## Short problem
Pick out and copy every line in the records below that contains the string "coordinates", treating uppercase and lowercase letters as different.

## Material
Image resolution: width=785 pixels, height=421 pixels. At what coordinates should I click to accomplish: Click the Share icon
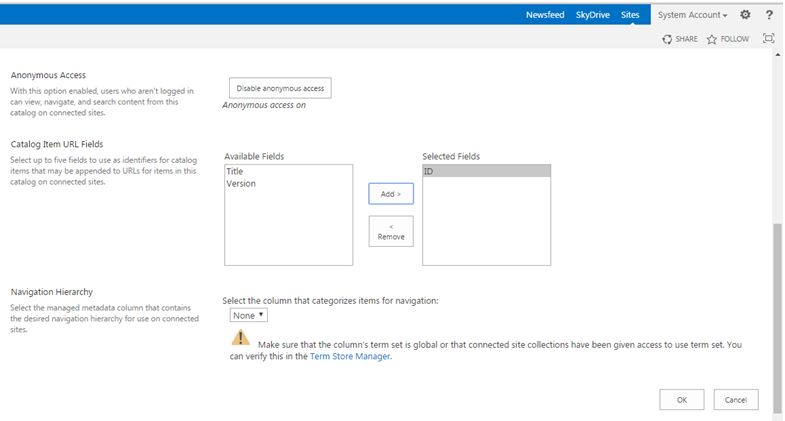click(667, 39)
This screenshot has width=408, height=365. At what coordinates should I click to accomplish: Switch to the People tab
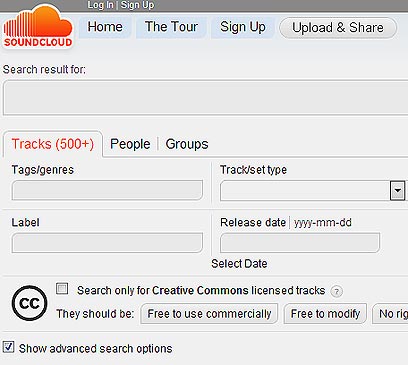tap(130, 144)
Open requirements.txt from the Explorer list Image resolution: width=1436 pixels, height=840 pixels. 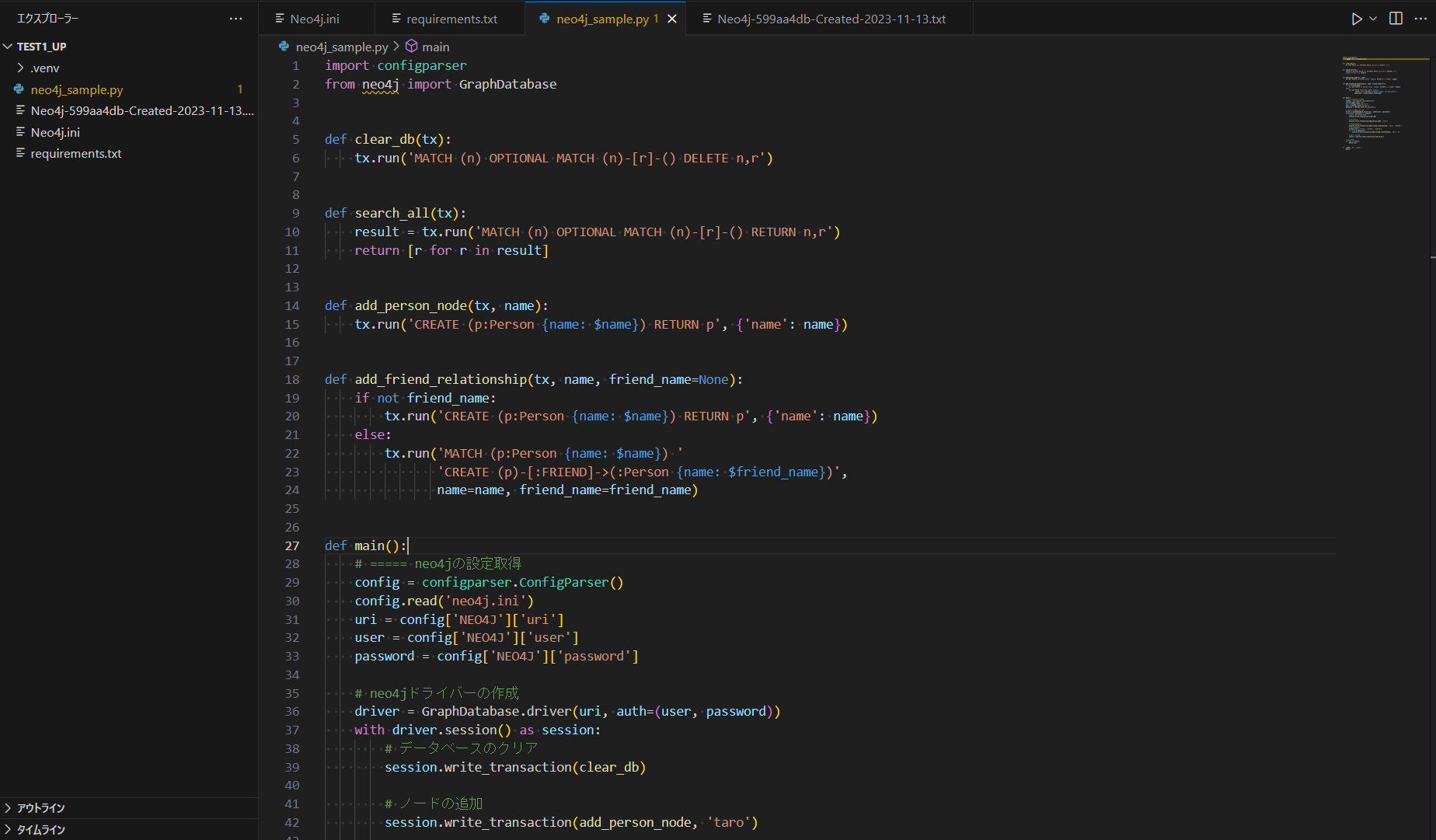[x=75, y=153]
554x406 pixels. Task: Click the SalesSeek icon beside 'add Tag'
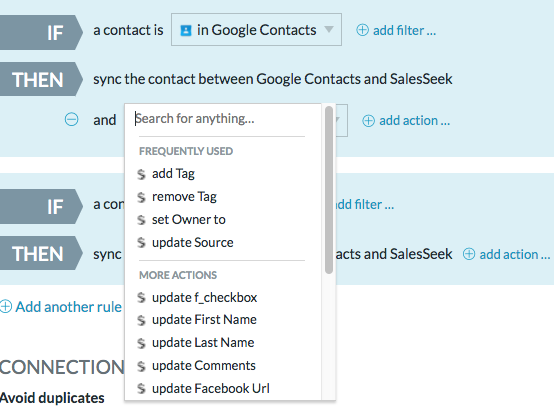tap(141, 174)
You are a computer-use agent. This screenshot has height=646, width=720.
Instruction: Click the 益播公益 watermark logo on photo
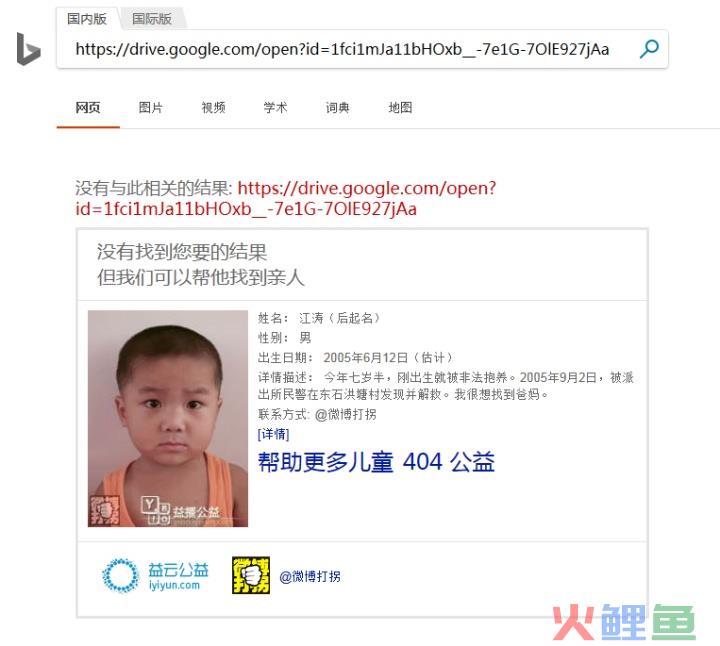click(180, 511)
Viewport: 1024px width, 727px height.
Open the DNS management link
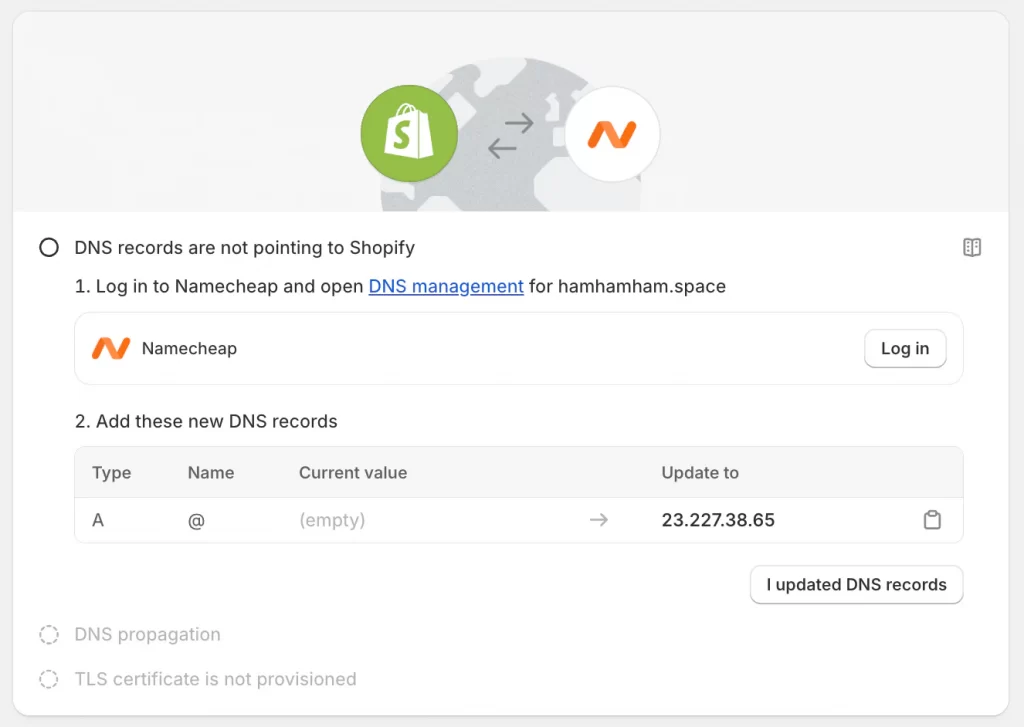coord(445,286)
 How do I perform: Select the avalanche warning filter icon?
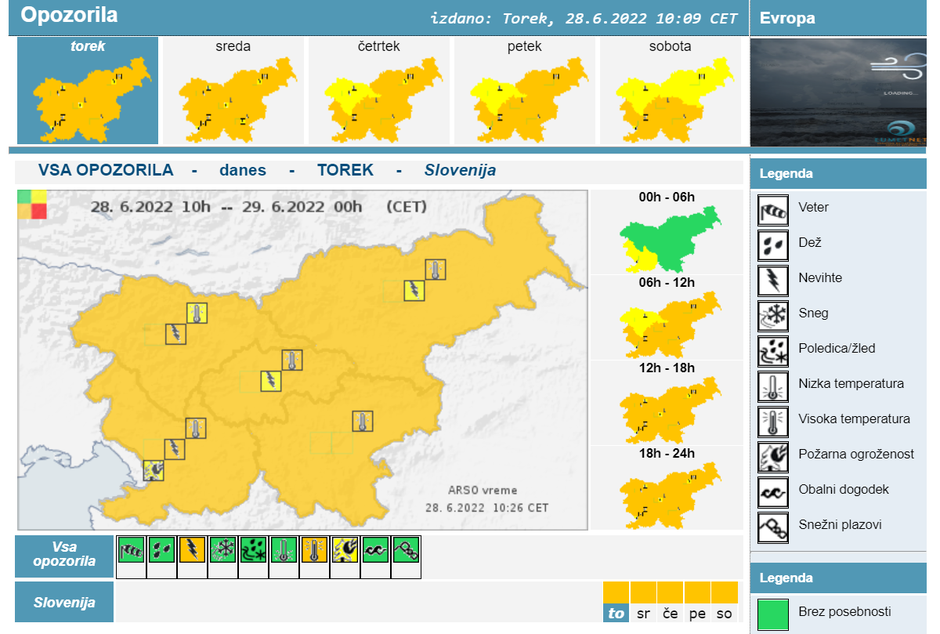click(407, 550)
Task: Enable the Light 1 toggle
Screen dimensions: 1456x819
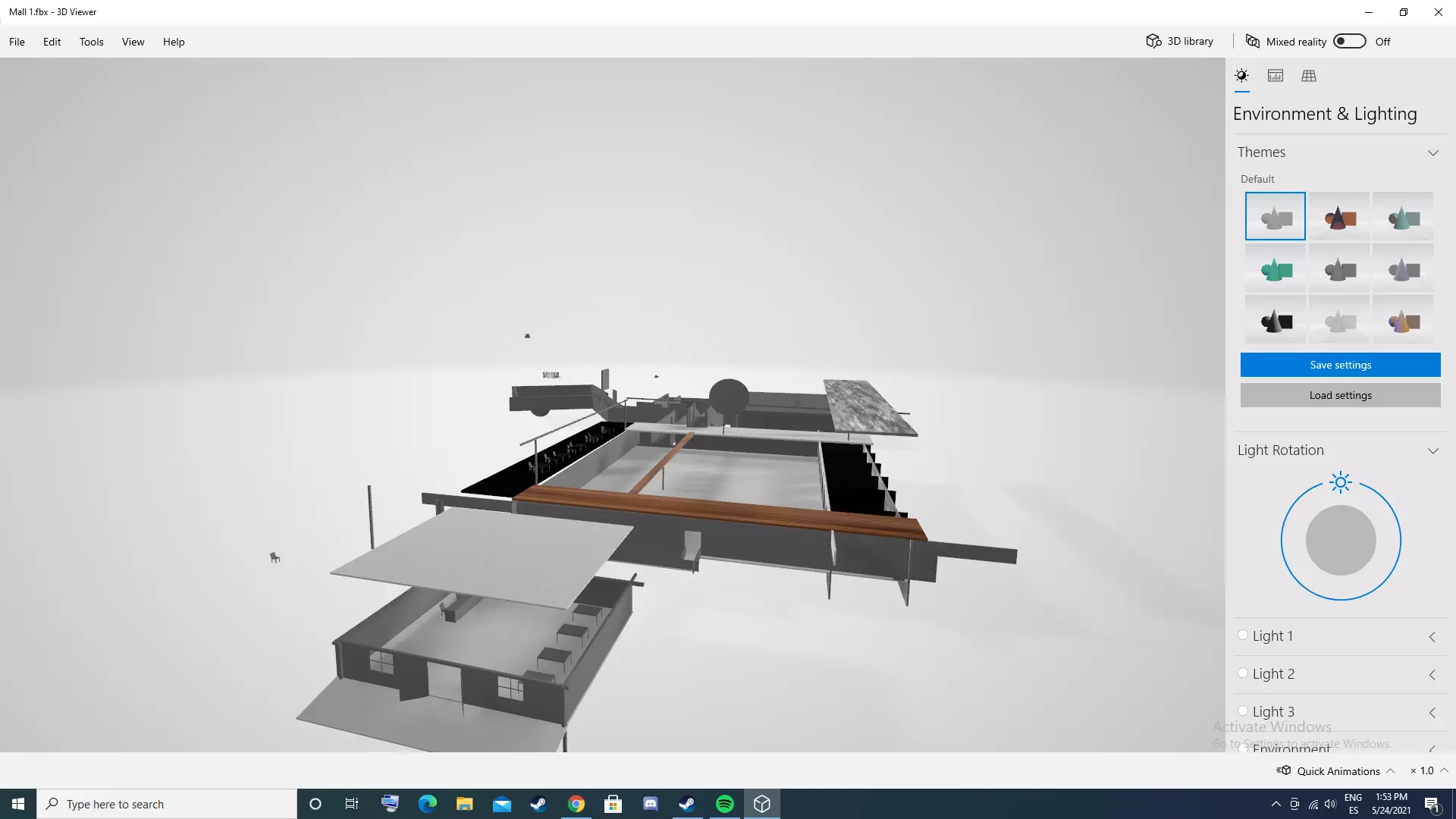Action: click(1243, 635)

## Answer to the exercise
Image resolution: width=785 pixels, height=421 pixels. At what coordinates should I click to accomplish: Click the Share icon
This screenshot has width=408, height=365. At what coordinates should I click to accomplish: Switch to the People tab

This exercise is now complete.